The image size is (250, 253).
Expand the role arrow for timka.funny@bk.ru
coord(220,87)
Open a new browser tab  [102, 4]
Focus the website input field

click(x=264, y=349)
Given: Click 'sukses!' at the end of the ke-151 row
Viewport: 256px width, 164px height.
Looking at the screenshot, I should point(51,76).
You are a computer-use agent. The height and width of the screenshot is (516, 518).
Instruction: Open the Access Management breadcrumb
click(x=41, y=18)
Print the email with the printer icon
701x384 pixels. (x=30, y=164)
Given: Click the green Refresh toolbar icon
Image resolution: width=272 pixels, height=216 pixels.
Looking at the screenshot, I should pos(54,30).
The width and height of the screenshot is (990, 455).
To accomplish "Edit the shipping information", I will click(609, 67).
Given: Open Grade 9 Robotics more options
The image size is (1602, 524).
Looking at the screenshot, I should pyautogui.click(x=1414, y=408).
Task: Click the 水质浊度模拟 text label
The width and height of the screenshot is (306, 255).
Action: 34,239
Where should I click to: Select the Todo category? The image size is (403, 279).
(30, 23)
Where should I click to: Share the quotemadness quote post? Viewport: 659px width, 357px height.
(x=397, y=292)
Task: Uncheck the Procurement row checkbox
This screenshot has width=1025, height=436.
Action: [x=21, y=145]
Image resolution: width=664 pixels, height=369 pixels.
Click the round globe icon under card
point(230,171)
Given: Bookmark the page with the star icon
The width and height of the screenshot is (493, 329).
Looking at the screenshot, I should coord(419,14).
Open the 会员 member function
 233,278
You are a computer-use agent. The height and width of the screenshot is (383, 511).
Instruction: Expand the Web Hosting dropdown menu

PROBLEM:
Apply a filter for "Task" to the data above, then copy each line that matches.

OUTPUT BELOW:
Task: Click the 水质浊度模拟 text label
Task: Uncheck the Procurement row checkbox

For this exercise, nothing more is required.